Work task: Scan the records for "column". Report each line that includes it.

Information shown:
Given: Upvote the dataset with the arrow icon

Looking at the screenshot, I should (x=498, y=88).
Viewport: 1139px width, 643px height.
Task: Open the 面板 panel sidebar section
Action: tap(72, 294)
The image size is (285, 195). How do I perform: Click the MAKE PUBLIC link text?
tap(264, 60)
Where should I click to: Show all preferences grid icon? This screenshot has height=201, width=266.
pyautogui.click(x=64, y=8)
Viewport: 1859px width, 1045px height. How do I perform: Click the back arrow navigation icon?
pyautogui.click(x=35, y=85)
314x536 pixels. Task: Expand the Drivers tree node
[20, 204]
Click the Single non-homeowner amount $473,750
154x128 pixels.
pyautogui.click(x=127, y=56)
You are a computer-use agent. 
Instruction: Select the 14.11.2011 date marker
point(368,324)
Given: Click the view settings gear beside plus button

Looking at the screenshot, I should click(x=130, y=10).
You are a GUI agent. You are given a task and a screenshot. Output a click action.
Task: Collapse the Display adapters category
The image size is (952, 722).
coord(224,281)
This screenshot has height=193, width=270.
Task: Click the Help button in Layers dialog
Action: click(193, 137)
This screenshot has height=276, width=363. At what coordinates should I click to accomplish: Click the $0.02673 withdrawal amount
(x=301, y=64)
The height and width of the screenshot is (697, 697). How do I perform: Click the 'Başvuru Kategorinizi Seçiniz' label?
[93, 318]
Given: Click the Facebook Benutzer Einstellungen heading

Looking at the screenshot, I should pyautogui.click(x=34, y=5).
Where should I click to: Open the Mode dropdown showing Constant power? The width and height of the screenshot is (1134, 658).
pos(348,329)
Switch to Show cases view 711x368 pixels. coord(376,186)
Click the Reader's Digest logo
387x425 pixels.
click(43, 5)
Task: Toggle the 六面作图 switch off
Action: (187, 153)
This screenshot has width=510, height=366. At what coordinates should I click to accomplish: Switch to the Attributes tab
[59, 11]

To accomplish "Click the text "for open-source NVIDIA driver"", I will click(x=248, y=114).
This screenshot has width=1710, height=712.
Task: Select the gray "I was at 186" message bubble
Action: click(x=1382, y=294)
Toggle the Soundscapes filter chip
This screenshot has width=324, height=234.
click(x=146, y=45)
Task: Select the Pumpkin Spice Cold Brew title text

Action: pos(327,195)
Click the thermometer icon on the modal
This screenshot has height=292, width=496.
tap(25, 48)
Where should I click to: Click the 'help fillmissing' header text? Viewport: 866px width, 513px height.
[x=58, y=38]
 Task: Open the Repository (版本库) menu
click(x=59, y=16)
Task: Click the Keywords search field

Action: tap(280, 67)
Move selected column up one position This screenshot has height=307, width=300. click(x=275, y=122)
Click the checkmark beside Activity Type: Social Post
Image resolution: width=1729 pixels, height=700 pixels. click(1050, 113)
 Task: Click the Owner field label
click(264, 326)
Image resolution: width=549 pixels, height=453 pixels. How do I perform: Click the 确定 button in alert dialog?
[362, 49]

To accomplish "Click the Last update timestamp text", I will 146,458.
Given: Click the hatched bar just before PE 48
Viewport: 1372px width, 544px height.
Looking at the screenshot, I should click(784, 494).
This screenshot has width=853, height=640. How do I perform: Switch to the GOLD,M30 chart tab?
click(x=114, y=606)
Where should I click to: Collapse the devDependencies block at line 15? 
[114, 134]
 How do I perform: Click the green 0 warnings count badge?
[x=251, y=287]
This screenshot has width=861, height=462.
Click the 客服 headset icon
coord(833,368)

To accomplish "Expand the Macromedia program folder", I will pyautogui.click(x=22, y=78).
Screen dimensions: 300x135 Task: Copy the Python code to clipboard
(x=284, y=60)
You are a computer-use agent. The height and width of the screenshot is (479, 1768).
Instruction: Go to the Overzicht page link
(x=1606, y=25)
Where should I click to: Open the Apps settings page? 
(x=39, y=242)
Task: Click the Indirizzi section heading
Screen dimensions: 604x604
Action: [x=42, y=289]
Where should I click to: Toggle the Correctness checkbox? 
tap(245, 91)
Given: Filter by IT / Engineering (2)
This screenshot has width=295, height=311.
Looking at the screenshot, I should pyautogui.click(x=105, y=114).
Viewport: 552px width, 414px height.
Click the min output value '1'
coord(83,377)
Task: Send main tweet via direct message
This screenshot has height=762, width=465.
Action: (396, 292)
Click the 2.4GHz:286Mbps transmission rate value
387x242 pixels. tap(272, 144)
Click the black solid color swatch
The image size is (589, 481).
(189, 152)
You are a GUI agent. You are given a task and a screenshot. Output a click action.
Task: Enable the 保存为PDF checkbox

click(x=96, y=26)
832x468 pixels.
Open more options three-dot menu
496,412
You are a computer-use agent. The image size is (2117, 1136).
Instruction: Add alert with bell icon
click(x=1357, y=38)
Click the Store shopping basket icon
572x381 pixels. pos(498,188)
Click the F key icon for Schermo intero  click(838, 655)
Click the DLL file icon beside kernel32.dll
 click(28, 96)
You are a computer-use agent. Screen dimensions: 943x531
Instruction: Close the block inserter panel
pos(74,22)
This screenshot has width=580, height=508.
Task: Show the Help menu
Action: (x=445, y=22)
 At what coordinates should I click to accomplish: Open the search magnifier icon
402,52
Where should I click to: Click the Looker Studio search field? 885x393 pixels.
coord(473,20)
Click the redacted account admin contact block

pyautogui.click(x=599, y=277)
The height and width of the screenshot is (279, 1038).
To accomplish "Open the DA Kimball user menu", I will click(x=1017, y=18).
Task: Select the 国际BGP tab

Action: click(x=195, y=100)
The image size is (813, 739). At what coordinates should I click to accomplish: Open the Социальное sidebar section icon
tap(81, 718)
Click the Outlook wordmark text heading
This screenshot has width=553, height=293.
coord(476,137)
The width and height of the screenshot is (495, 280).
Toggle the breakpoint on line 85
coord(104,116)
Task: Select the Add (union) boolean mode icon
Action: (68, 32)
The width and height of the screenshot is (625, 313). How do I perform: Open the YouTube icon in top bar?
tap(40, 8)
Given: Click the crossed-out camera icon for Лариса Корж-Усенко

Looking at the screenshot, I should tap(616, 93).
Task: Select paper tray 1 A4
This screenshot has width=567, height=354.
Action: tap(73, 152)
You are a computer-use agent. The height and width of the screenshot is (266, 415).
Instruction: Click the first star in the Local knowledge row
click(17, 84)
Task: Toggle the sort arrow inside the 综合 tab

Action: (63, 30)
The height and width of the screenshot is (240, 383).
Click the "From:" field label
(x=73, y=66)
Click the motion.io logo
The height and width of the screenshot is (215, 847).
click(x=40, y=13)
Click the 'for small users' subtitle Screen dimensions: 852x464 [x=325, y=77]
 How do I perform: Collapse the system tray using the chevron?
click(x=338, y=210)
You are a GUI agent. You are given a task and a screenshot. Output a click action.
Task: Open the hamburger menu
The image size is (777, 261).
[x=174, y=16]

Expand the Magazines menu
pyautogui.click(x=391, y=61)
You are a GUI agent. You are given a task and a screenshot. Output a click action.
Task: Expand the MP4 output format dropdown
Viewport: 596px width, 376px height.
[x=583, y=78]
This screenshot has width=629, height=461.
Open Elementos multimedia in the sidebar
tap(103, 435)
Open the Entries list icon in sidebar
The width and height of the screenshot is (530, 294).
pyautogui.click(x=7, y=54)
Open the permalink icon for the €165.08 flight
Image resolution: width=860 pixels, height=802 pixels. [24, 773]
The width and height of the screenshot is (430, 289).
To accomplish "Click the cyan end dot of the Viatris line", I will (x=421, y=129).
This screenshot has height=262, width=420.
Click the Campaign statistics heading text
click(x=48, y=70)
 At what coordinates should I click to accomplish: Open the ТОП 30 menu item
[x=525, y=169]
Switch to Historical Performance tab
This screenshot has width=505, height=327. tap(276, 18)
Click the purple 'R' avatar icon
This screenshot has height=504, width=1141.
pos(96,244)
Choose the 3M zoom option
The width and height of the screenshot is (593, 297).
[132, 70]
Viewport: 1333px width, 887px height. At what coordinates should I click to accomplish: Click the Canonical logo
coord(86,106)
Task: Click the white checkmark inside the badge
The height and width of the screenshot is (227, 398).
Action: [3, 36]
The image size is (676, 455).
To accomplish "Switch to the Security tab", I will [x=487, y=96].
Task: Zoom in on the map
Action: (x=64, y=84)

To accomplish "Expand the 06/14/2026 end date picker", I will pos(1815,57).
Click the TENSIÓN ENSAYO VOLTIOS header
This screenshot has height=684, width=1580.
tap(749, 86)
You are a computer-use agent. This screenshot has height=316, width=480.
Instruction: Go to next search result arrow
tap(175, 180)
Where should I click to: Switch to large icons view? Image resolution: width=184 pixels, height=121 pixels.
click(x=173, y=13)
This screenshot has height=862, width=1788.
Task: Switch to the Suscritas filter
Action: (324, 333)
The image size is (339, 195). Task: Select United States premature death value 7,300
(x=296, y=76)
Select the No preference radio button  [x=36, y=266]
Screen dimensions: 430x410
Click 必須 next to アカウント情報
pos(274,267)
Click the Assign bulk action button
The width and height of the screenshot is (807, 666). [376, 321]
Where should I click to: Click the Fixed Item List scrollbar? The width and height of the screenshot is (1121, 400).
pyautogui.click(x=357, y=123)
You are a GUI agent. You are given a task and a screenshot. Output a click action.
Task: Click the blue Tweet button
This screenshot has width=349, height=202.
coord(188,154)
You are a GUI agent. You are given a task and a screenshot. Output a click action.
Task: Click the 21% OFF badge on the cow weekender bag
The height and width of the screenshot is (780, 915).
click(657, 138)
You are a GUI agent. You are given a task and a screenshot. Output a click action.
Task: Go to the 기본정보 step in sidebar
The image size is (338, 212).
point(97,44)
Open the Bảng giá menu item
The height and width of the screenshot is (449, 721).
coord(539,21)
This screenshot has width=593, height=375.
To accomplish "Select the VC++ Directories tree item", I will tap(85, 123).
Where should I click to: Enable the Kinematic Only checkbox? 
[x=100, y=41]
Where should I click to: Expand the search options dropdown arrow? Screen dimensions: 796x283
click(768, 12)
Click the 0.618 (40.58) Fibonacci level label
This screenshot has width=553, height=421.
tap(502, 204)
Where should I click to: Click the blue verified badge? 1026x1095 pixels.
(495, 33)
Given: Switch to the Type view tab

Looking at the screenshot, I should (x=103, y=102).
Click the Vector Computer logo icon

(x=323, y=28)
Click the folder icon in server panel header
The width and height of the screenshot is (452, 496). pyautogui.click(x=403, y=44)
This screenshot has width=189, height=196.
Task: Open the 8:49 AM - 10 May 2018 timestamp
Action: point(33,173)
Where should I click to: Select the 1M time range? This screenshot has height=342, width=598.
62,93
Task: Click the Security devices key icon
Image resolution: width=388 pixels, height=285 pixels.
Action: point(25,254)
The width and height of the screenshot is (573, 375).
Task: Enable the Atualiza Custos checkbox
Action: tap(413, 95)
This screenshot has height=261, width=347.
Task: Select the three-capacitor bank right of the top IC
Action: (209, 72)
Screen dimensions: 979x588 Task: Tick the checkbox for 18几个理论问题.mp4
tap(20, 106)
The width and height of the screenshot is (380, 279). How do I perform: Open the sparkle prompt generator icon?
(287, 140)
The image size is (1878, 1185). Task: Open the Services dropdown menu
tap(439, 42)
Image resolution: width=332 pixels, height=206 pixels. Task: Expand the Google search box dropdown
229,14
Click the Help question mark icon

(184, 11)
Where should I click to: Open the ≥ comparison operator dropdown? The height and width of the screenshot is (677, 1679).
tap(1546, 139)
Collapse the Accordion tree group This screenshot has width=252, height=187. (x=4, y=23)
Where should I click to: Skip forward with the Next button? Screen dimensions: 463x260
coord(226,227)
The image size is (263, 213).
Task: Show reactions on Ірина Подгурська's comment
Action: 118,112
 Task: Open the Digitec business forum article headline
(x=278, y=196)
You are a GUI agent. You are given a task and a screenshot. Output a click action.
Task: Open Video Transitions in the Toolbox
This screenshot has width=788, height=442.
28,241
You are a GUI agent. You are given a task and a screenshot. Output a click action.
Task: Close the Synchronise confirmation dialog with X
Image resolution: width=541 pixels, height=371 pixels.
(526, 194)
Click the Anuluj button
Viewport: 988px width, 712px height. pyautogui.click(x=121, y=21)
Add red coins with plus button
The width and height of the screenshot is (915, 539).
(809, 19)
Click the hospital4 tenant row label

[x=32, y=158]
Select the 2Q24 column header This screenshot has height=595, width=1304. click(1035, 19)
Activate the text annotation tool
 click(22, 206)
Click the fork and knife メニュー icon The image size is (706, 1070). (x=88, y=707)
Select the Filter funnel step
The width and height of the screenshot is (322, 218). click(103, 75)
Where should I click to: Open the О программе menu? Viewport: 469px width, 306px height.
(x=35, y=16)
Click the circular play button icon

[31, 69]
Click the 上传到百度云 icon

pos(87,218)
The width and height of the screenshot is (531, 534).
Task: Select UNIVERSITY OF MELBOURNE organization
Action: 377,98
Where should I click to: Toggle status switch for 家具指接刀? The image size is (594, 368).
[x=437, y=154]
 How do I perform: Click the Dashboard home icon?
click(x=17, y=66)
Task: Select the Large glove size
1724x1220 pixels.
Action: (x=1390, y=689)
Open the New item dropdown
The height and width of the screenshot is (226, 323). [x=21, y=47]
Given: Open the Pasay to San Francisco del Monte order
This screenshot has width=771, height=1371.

Written reply:
Move selected column up one position This screenshot has height=307, width=300. click(x=275, y=122)
Select the 2Q24 column header This screenshot has height=595, width=1304. click(1035, 19)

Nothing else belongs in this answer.